It remains to be seen how much of these 50% come from better IPC and how much it comes from higher clocks.

The 5700 had a typical clock (game clock) at around 1700MHz. If you consider 35% of the total 50% improvements are coming from increased clocks, then we should expect a 5700 XT equivalent card at the same power budget to be clocked at 1700*1.35 = 2.3GHz like you suggested.
One interpretation of Cerny's statement about ~2% change in clocks producing ~10% in power is that the range the PS5 is operating in is past the knee of the curve in terms of power efficiency.
AMD may not be choosing its reference points in an entirely transparent manner, just as its reference point for the GCN to RDNA transition was the 16nm Vega 64 rather than Vega VII.
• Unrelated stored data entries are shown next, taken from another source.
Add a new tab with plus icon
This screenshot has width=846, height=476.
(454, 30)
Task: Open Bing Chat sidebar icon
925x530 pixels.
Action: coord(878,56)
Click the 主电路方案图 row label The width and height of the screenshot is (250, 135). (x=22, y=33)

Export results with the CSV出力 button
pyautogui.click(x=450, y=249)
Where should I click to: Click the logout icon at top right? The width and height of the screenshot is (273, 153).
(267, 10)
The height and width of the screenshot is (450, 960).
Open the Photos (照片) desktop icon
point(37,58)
In prior generations, I think there were examples of AMD using mobile SKUs or lower-power implementations like the Fury Nano to set up their PR slides, giving an impression for the overall family that wasn't applicable to most of the products in it.

If there is a "big Navi2" or whatever it turns out to be, it could use its larger size to step clocks back from whatever region the PS5 is operating in and get better results--unless a competing GPU forces AMD to upclock and overvolt again.
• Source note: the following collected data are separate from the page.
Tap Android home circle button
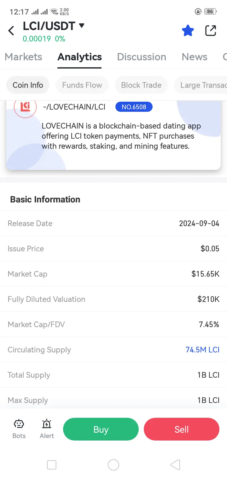 pyautogui.click(x=114, y=465)
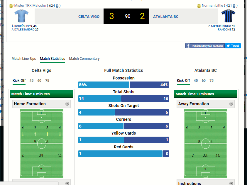Viewport: 247px width, 185px height.
Task: Click trophy icon beside Norman Little
Action: pyautogui.click(x=199, y=6)
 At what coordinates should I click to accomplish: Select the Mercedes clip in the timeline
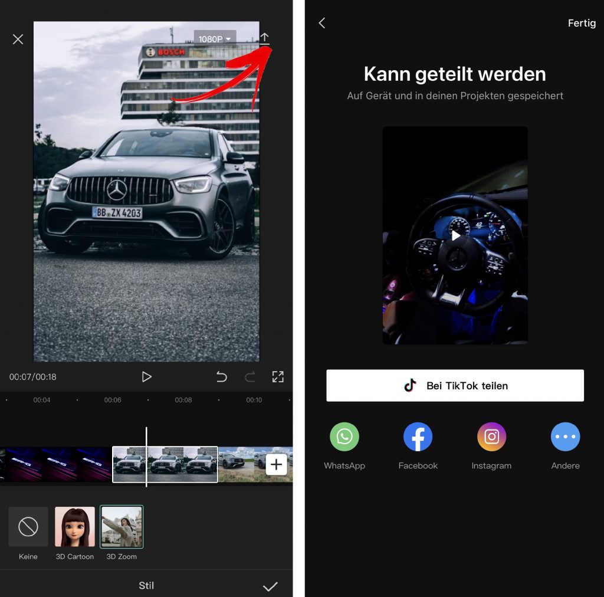(x=165, y=465)
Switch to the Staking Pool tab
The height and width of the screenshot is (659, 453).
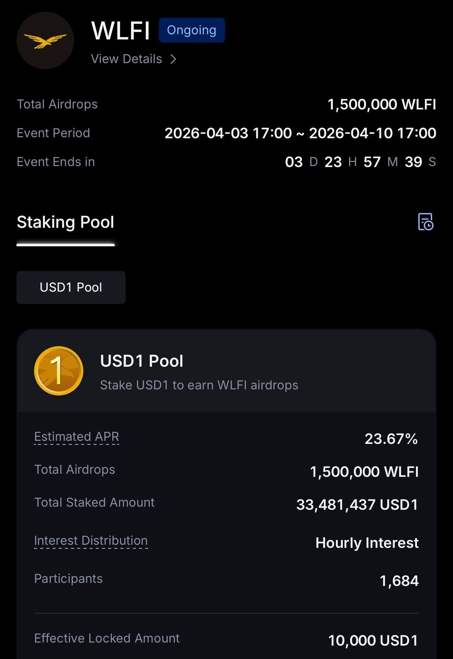[x=65, y=222]
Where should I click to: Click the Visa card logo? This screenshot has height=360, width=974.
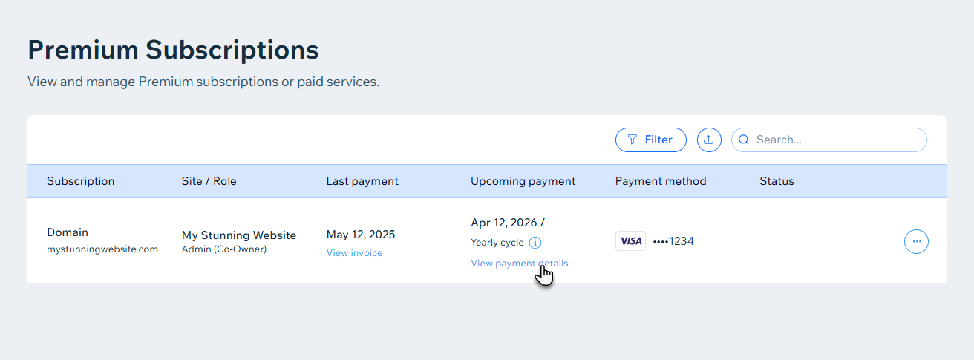[630, 241]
1. I think NV has coherency hashing in their hw. Doesn't seem to help much though.
2. I think most of the problems with RT come from: "what to do after" rather then "how to find the intersection".
I.e. I suspect that main problems come from pretty random memory access patterns when doing any real sampling for materials on the objects.
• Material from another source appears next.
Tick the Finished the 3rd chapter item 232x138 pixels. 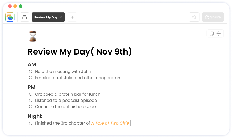(31, 123)
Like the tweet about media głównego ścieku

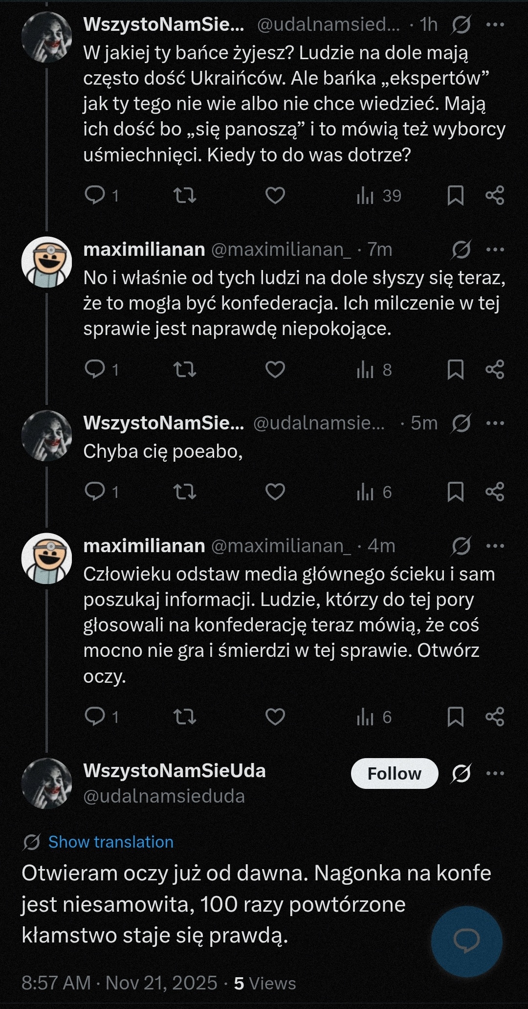pos(275,717)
And BVH lookup is not that sequential either.
I'm not quite sure how to determine what form of coherence ordering Nvidia has for its rays, but how would we know it was helpful without knowing how it performs with it on and off?

The custom BVH formats the vendors use should be trying to pack nodes with an eye on efficiently utilizing cache lines and increasing reuse, if possible. If the RT method matches AMD's patents, can we rule out at least some cache line reuse by the hardware in the CUs? In AMD's case, if the execution loop depends on the L1 (edit: L0 for RDNA) cache, those latencies are particularly poor and might be noticeable as part of its hybrid execution loop between the intersection hardware and SIMDs.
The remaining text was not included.